Повести - Юрий Алексеевич Ковалёв
Шрифт:
Интервал:
Закладка:
— Он сам, что ли, тесал огонь? — толкнул Григория сосед. — Или вычитал, услышал где?
— Какая разница! — отмахнулся Корсаков. — Разве в этом дело?
— Для чего я рассказал вам эту быль, товарищи? — повел взглядом по сидящим Ходжаев. — Только для того, чтобы напомнить, что может сделать одна искорка и как раздуть из нее большой огонь. Сколько таких хороших искорок вспыхивает вокруг нас. Но не заметим ее, не подуем вовремя — и погас огонек, который мог бы перерасти в большое пламя...

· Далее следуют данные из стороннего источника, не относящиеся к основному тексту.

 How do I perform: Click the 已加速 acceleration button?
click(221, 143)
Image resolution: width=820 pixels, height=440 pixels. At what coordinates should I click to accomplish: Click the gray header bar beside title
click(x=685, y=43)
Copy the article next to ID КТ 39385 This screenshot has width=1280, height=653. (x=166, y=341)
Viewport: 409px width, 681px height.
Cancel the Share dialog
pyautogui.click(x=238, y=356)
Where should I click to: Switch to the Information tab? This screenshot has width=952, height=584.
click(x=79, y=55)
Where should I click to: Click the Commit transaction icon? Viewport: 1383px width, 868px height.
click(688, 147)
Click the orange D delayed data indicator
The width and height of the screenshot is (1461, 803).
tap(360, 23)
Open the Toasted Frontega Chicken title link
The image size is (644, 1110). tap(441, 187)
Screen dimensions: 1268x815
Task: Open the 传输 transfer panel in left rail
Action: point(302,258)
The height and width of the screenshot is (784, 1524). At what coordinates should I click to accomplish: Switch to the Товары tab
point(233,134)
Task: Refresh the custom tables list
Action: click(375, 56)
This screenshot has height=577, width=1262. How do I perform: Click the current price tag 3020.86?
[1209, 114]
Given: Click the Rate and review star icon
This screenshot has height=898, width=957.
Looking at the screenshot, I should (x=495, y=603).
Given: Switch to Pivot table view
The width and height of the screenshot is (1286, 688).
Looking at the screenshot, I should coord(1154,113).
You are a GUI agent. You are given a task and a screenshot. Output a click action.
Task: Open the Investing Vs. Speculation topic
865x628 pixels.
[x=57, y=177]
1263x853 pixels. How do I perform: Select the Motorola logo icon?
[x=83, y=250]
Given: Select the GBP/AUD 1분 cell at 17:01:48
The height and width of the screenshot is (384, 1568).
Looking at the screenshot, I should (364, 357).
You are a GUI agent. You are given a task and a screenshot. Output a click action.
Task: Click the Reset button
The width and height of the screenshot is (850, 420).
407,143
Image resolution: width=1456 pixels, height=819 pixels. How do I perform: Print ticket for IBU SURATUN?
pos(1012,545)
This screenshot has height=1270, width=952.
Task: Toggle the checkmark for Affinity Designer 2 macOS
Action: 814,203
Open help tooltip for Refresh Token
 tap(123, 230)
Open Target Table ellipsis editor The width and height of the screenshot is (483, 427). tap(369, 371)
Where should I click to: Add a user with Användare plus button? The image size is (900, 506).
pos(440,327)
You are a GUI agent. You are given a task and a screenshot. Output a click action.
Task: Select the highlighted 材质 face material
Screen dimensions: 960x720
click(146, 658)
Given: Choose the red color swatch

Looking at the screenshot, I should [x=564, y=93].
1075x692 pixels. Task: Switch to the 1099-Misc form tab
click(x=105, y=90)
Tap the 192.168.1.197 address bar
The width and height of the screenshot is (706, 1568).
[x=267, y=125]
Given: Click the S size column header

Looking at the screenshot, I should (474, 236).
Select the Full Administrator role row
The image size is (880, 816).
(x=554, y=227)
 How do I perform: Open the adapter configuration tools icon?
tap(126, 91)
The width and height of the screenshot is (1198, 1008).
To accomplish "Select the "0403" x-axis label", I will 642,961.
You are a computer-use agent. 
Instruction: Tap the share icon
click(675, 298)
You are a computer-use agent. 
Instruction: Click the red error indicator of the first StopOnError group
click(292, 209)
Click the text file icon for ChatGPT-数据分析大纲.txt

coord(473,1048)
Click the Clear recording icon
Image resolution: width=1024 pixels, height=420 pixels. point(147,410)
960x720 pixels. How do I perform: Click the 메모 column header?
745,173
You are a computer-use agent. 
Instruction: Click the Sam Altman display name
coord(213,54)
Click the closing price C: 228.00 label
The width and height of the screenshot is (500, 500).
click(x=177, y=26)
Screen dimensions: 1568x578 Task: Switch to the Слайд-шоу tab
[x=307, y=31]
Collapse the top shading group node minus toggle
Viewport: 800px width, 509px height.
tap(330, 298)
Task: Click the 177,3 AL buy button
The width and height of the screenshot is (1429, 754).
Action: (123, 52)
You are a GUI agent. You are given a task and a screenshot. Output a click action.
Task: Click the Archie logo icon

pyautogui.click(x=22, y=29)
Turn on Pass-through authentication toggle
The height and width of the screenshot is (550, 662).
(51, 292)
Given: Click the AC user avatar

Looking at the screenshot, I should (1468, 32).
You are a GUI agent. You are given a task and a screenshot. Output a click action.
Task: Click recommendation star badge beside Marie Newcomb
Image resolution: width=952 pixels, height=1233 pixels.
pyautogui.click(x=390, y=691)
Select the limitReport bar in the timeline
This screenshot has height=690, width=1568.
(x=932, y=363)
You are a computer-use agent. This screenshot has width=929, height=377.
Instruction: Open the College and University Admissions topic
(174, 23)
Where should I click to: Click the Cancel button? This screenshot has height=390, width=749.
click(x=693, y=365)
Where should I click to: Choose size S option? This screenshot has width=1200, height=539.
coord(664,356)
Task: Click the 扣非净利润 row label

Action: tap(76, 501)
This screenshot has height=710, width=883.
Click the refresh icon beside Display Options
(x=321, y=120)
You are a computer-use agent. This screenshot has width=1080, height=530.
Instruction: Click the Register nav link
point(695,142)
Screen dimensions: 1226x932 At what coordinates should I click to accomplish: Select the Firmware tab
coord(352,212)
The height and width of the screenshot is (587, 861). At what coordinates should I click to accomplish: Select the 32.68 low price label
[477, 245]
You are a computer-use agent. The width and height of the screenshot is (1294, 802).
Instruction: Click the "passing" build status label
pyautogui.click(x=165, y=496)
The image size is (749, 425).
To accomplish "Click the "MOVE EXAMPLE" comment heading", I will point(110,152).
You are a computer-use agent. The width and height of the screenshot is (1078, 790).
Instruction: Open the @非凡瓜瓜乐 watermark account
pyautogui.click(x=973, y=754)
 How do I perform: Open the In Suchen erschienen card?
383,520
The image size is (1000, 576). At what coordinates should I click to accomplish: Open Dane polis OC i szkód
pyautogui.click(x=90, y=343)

— А иногда, наоборот, очень сильно дуем, так, что ни искры, ни ваты не остается, — поднялся с места молодой парень в синей выцветшей спецовке. Комната сразу стала ниже, теснее...
— Садись, садись! А то за потолок ручаться не можем! — посыпались шуточки.
— Я за потолок не боюсь, — поддержал их Ходжаев, — строили наши люди, — значит, на «отлично»! Но думаю, что лучше, конечно, разговаривать сидя. К чему нам официальщина лишняя.
— Моя фамилия Джаббаров, я комсорг третьего стройуправления, — говоривший явно не знал, что делать ему со своими руками. Он то закидывал их за спинку стула, то осторожно укладывал на колени. Наконец сосед сдернул с него тюбетейку и сунул в руку. Джаббаров благодарно взглянул на него.
— Пулатов у вас командует? — пошел Ходжаев на выручку парню.
— Он! Он командует! Только, я думаю, плохо он командует! Какой он командир, — рванулись вперед руки, — если своих солдат не понимает? Вы говорите, раз наши строят — значит, отлично строят! Какой там отлично-прилично! Совсем плохо строим! Качество не годится!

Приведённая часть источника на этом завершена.